| WORK ITEM |
Copy only those lines which run from the line containing "Task: Tap the" to the end of the entries below, both inclusive, exactly as written and with no pictures.

'''

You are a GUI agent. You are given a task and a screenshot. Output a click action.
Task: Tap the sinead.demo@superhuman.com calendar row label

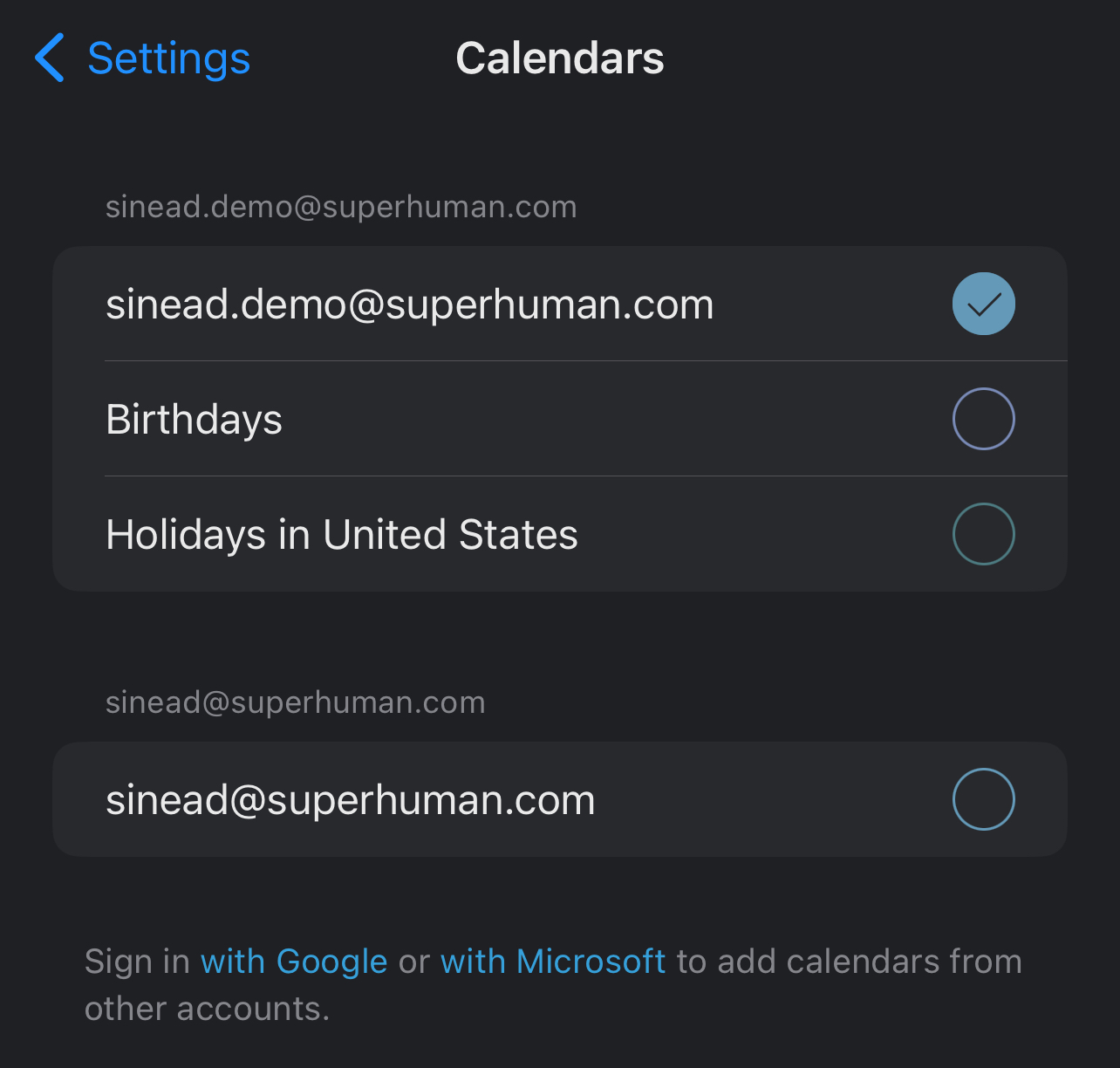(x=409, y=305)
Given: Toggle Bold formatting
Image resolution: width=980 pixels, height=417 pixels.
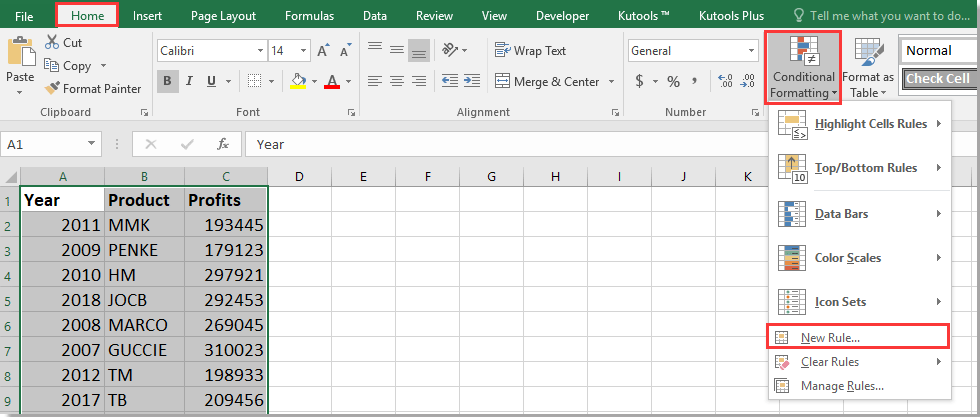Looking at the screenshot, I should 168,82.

'''

| ANSWER BELOW |
Task: Tap the sinead.demo@superhuman.com calendar row label

(x=409, y=305)
Given: Toggle Bold formatting
Image resolution: width=980 pixels, height=417 pixels.
Looking at the screenshot, I should 168,82.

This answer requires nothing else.